Reducing over-reliance on third-country CCPs is clearly a priority for the European Commission as it set a tight deadline of 22 March for responses to the consultation and indicated that it plans to adopt any legislative proposals as soon as Q3 2022.
IETA to map out credibility of digital climate markets as crypto moves mainstream
The International Emissions Trading Association (IETA) has announced the formation of a Task Group to examine trends in digital carbon markets and make recommendations for principles of best practice in the development and use of digital markets and assets for market operators and service providers. The Task Group has been formed in response to the emergence of a wide range of digital assets that have begun trading in voluntary markets and demand from the industry for high integrity principles and practices.
The Task Group will focus its review on the potential of digital tools in monitoring, reporting and verification and providing highly secure, transparent and globally accessible registry infrastructure. It will also focus on digital innovations in asset formation, such as issuing carbon credits in the form of digital credits or native tokens secured on a public blockchain.

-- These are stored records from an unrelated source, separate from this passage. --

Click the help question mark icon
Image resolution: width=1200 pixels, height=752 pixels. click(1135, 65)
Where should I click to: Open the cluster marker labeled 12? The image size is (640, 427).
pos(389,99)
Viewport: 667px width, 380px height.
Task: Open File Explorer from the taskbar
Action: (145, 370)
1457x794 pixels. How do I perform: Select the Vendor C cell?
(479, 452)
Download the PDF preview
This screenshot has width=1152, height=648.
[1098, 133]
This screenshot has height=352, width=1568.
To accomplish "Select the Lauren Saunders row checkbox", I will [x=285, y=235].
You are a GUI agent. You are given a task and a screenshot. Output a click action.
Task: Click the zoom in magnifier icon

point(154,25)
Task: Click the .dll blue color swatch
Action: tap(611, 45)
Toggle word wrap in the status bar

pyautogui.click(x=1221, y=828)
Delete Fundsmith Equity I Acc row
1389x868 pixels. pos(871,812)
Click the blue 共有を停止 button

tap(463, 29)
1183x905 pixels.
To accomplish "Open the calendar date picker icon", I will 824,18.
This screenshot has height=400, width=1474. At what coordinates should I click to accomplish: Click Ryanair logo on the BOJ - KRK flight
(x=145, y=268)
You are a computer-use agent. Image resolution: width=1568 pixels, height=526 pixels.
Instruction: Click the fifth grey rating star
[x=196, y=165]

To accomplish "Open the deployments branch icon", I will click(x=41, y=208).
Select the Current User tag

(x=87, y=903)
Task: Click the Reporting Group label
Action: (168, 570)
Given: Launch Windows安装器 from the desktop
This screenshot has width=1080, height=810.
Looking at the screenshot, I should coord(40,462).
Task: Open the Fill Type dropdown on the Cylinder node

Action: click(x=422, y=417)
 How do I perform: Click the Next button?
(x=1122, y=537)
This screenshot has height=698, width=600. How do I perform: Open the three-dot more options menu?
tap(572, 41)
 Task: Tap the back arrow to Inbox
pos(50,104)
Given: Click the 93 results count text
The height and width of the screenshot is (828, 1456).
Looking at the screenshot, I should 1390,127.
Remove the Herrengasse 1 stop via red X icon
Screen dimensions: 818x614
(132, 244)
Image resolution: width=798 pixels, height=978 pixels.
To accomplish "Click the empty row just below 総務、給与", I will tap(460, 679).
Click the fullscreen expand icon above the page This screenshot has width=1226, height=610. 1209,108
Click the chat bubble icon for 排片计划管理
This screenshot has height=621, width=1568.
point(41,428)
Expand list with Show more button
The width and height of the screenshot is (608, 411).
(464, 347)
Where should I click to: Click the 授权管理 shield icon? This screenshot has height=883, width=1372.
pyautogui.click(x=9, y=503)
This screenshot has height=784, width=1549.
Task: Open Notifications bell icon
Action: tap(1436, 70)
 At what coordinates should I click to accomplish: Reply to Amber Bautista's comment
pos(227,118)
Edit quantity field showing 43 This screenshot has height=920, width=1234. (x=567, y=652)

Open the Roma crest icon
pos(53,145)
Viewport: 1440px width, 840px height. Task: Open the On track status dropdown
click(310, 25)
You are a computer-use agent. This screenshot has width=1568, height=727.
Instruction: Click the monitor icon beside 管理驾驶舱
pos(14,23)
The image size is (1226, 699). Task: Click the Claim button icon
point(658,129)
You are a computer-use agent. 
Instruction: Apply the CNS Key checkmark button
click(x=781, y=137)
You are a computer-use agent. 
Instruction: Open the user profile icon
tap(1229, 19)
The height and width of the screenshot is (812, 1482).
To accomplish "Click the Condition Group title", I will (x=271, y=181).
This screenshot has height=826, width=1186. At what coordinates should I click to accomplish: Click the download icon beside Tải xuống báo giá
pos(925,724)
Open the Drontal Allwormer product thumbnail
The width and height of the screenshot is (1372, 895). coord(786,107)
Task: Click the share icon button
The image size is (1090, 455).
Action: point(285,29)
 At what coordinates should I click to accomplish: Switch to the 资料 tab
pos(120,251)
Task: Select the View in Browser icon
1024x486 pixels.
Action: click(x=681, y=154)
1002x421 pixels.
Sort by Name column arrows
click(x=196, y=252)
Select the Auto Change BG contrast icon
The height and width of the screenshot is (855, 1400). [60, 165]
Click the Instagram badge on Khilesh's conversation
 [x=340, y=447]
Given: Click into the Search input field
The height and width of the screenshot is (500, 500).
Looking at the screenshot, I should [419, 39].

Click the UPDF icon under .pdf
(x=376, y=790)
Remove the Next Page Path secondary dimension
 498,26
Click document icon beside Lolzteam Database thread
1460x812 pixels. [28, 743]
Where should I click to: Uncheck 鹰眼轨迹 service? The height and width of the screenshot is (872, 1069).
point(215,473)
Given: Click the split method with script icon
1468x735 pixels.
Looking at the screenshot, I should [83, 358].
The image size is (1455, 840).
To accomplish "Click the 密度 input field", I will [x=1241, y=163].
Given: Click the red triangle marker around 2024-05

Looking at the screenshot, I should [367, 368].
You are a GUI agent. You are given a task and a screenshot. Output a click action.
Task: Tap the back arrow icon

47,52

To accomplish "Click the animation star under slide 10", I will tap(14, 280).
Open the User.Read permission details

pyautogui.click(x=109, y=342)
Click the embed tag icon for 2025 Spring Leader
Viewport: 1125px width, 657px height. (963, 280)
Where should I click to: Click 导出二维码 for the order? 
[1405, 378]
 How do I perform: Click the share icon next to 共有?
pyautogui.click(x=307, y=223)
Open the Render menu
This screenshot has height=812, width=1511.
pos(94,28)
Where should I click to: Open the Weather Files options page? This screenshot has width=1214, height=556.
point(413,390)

From its review, the Task Group will develop a set of recommendations aimed at ensuring broad public and market confidence and high environmental integrity to support the goals of the Paris Agreement. In formulating its recommendations, it will consider:
- the opportunities for digital tools and assets to improve market efficiency and broaden market access to new and developing parties;
- consumer and other risks addressed by digital offerings in providing new market services;
- how digital offerings in the carbon market relate to the international carbon markets envisaged in the Paris Agreement and, more broadly, help deliver the goals it sets out; and
- what market integrity principles and regulatory recommendations should be proposed for digital market participants and service providers.
The consultations of the Task Group are ongoing and it will present its findings and recommendations at a public webinar. The public webinar has been delayed and so interested market participants and service providers should monitor the IETA’s website for further announcements.